Task to carry out: Return the run of lines below that opens with the line containing "Click the users icon with notification badge" and closes with the line containing "This screenshot has height=784, width=1559.", keeping each one exact.

Input for this task:
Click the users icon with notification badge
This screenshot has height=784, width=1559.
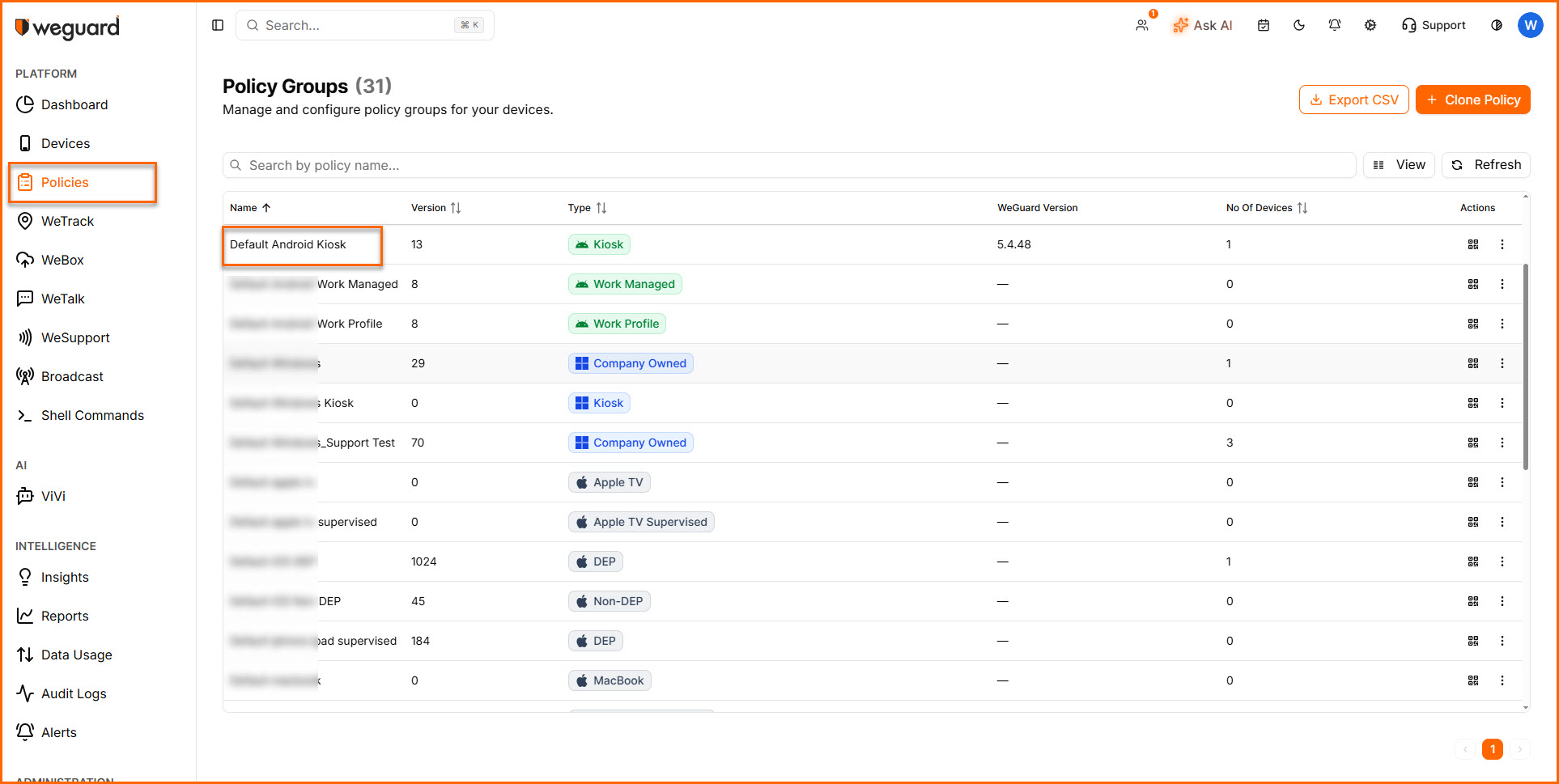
--
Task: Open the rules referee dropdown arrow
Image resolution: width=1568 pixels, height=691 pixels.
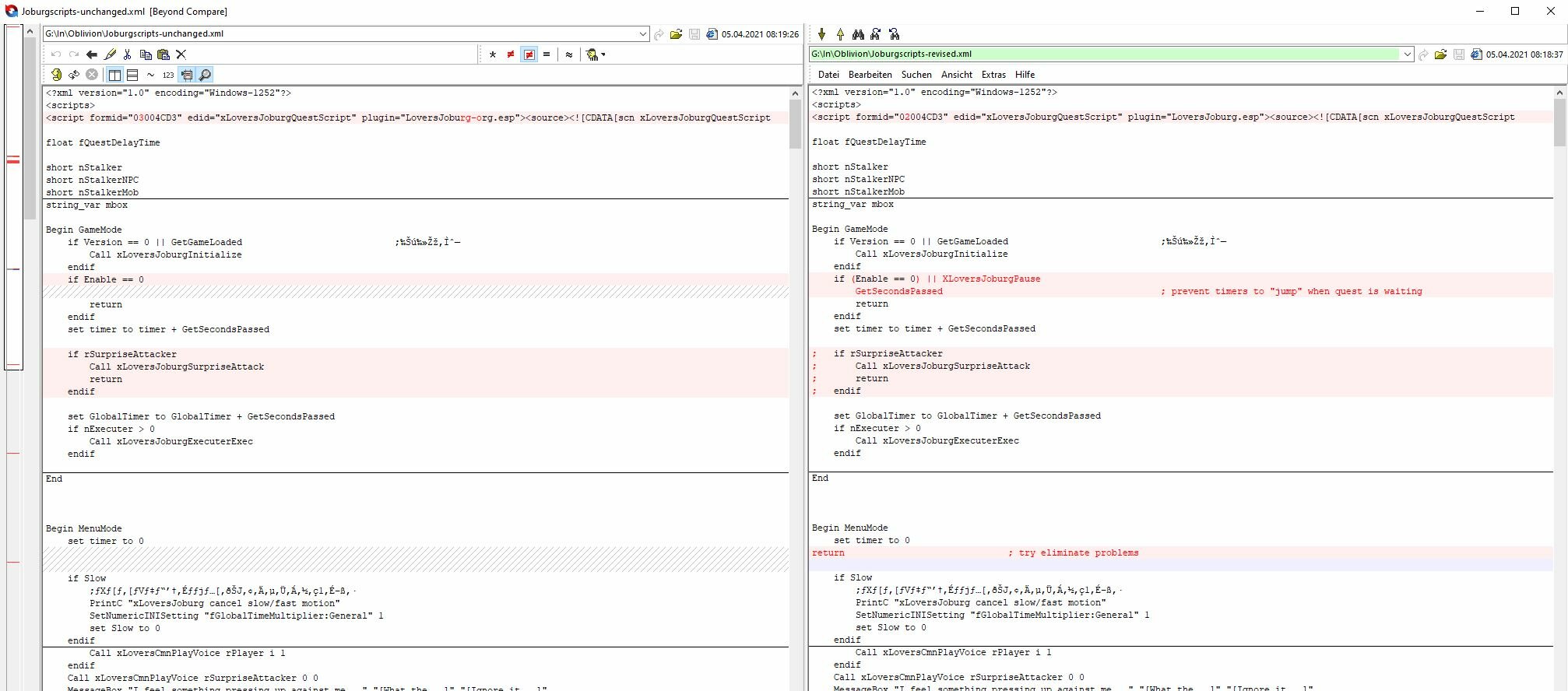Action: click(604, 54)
---
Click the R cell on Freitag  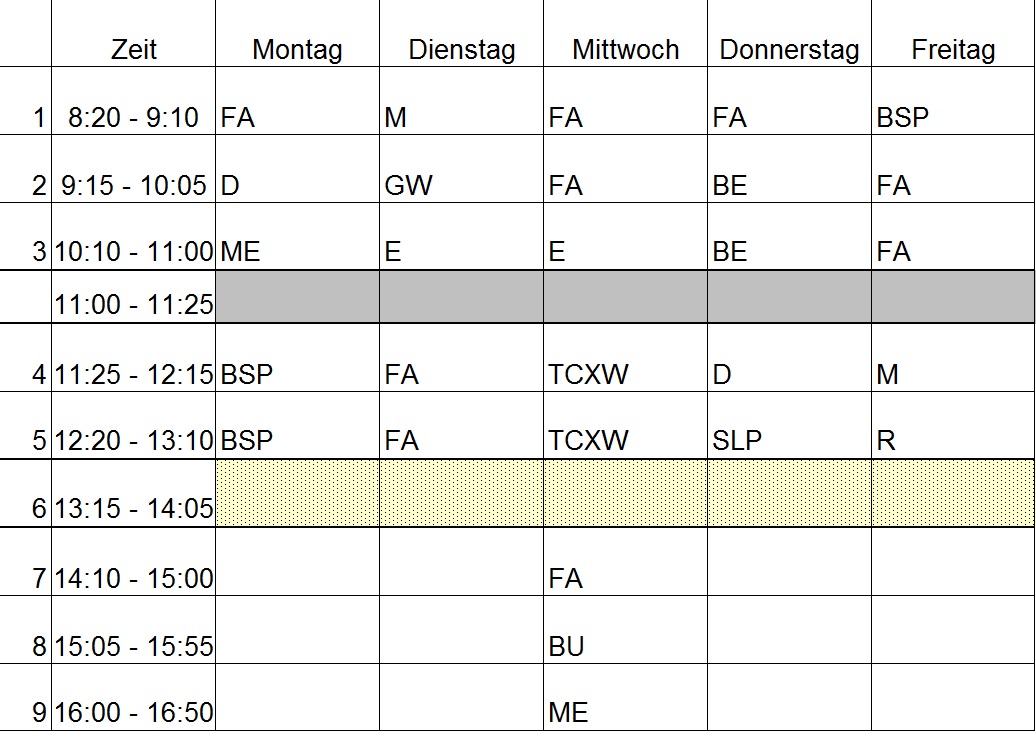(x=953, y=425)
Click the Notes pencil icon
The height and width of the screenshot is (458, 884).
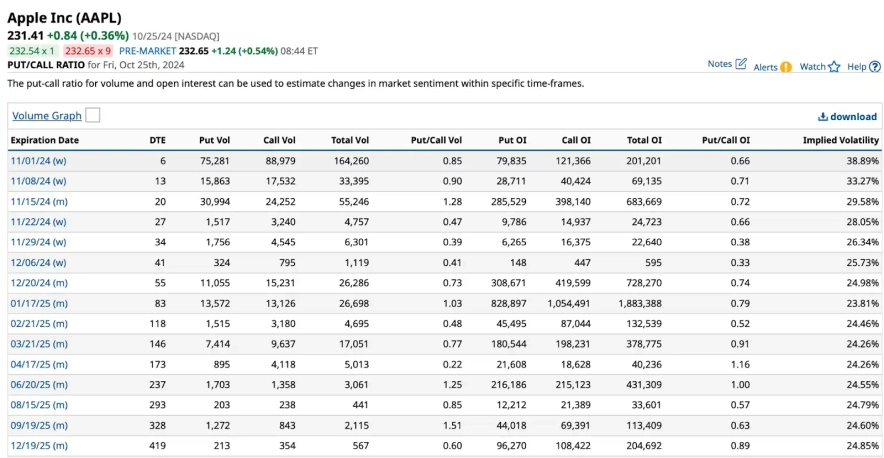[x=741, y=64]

The answer:
Click the users icon with notification badge
This screenshot has height=784, width=1559.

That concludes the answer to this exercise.